_Vorliegender Text_:
Es wurde statt Banking die Uhrenbranche. Zunächst aus Zufall. Ein israelischer Geschäftsmann bot Dreifuss die Vertretung für sogenannte Wasseruhren an. Das waren Quarzuhren mit Digitalanzeige, die nicht mit Batterien liefen, sondern mit zwei Tropfen Wasser zum Funktionieren gebracht werden mussten. Die Sache war 1977 in El Paso entwickelt worden, für Daniel Dreifuss war es 1987 der Einstieg in eine neue Berufswelt.

Knorrli, Meister Proper, ABB

Natürlich blieb es nicht dabei. Der quirlige Dreifuss suchte neue Geschäftsfelder und kam bald auf Private Label, auch White Label genannt. Oder ganz einfach: auf Werbeuhren.

Mai 2018. Dreifuss ist aufgesprungen, hat eine grosse Schachtel geholt und wirft eine Uhr nach der anderen auf den langen Tisch seines Geschäftes an der Tödistrasse 48. Werbeuhren aus den späten 1980er Jahren sind es, ein heiteres Panoptikum des Markendesigns aus jener Zeit, Uhren allesamt, die er im Auftrag gefertigt hat: eine Knorrli-Uhr, eine Uhr für die französischen Staatsbahnen SNCF, eine Schweizer Postauto-Uhr, eine lila Milka-Uhr, eine ABB-, eine Meister-Proper-, eine Manpower-Uhr. «Ich habe alles gemacht», sagt Dreifuss. 100’000 Uhren im Jahr waren es, rund 2,7 Millionen Franken Umsatz.

Angefangen hatte das Geschäft mit einer Bestellung des Zürcher Gastrokönigs Rudi Bindella für dessen Contrapunto-Restaurant: 1000 Uhren mussten her. Auch für den rotzfrechen Zeichner Tomi Ungerer gab es eine Uhr, für die Post, für Fussballclubs, für Champagnermarken, für alles eben.

_Aufgeführte Einträge_:
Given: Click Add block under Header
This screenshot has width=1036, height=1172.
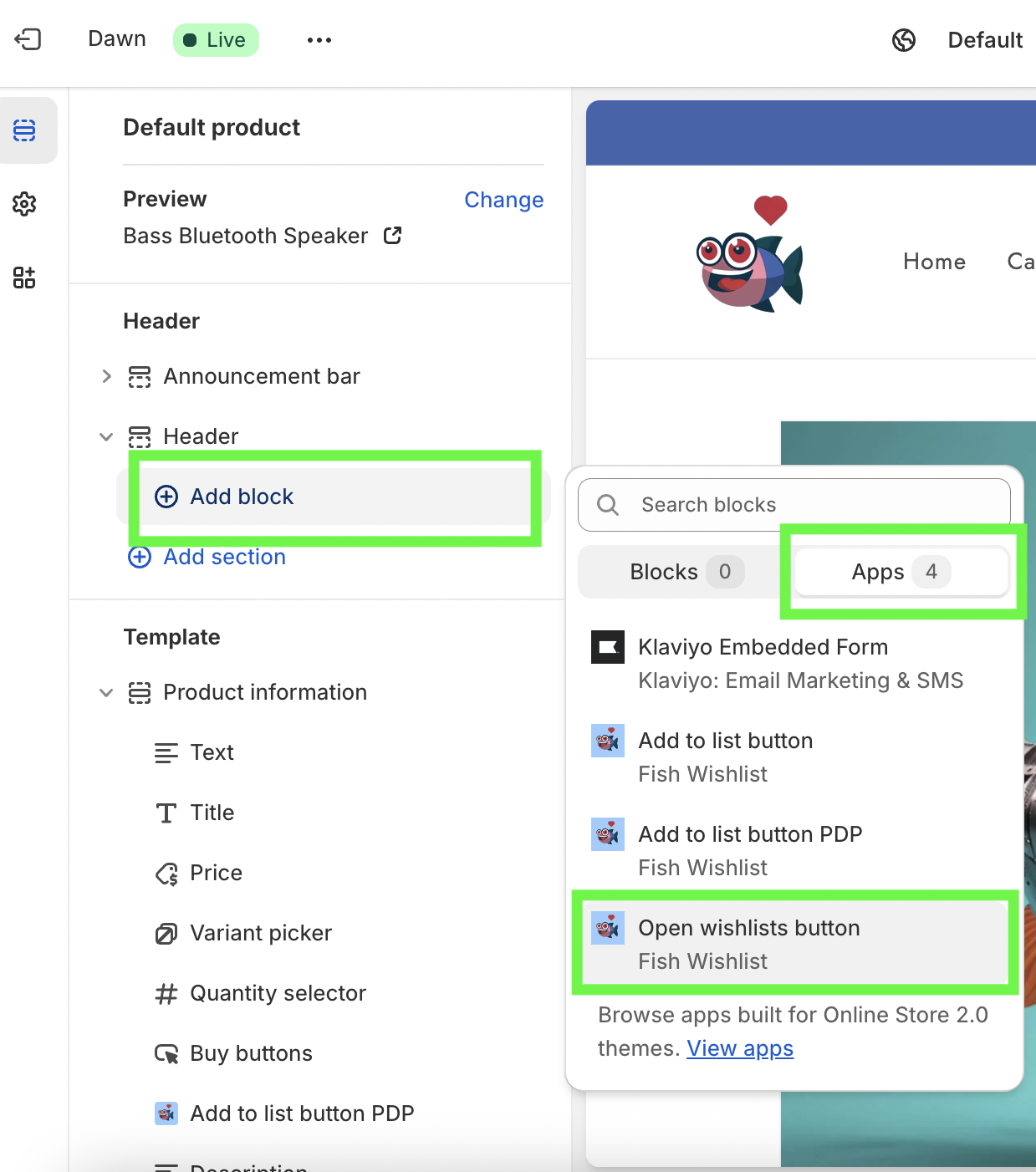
...
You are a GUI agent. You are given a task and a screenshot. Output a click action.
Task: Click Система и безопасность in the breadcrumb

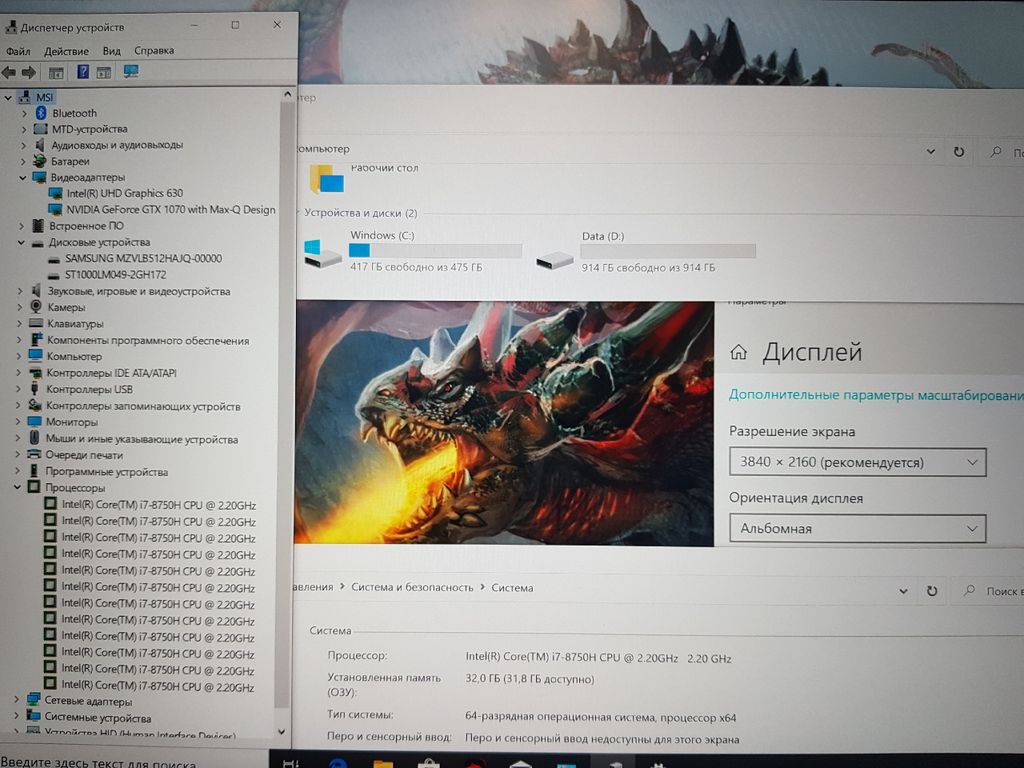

_Aufgabenstellung_:
1 - Übersetzen Sie aus dem Text über Dreifuss' Werbeuhren den folgenden Satz ins Englische: „Angefangen hatte das Geschäft mit einer Bestellung des Zürcher Gastrokönigs Rudi Bindella für dessen Contrapunto-Restaurant: 1000 Uhren mussten her.“
2 - Setzen Sie den Text über Dreifuss' Werbeuhren nach seinem letzten Satz fort.

_Lösungen_:
1 - The business had begun with an order from Zurich restaurant king Rudi Bindella for his Contrapunto restaurant: 1,000 watches were needed.

2 -
An zwei Prinzipien hielt sich der Jungunternehmer eisern: Erstens waren alle seine Uhren Swiss made, eine Fabrik in Biasca baute sie. Zweitens setzte er auf ein modulares Konzept. Zuerst wurde das Zifferblatt entwickelt, davon ausgehend eine ganze Kollektion, oft auch mit einer kleinen Tischuhr.

Es war ein hektisches Geschäft. In der Regel wurden 10’000 Uhren für 250’000 Franken bestellt, lieferbar auf einen bestimmten Termin. Wurde der nicht eingehalten, verfielen Auftrag und Honorar. ­«Learning by doing» war das Motto – bezeichnend dafür, wie Daniel Dreifuss funktionierte und nach wie vor funktioniert, ist vorab die erwähnte Geschichte mit dem falsch verbundenen Telefonanruf.

1999 kam der Paradigmenwechsel

Damals, Ende der 1980er Jahre, gab der Ex-Banker nebenbei an der Börse Wirtschaftskurse über Optionen. Als er für 15 Studenten und sich telefonisch einen Tisch fürs Mittagessen reservieren wollte, hatte er irrtümlicherweise plötzlich eine Papierfabrik am Draht. «Haben Sie eine Werbeabteilung?», fragte er schlagfertig, wurde akkurat weiterverbunden und umgehend auf den nächsten Tag hinbeordert. Die Fabrik wurde ein guter Kunde.

Lerne: Ein Daniel Dreifuss lässt keine Gelegenheit vorbeiziehen. Und hat überdies ein feines Gespür für Trends. 1999 kam deshalb der Paradigmenwechsel: «Wir machen ab sofort nur noch mechanische Uhren», entschied der Zürcher Uhrenmann.

Es war ein pragmatischer Entscheid: Die Konkurrenz sei in dem Bereich etwas weniger hart, befand Dreifuss. Ungeeignet für eine eigene Uhrenmarke hingegen fand er seinen Namen. Zu jüdisch, urteilte er. Überdies gab es damals auch noch eine gleichnamige Bundesrätin, was nicht ideal gewesen sei. Also suchte er einen neuen Namen.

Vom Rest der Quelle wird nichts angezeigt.